### The task
Beginning at the line that contains "Instruction: Show previous", write out every line down to the end of the records, with both ends kept and nothing added.

### Extracted records

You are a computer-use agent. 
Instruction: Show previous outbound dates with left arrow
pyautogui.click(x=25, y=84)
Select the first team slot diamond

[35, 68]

### Written solution
Instruction: Show previous outbound dates with left arrow
pyautogui.click(x=25, y=84)
Select the first team slot diamond

[35, 68]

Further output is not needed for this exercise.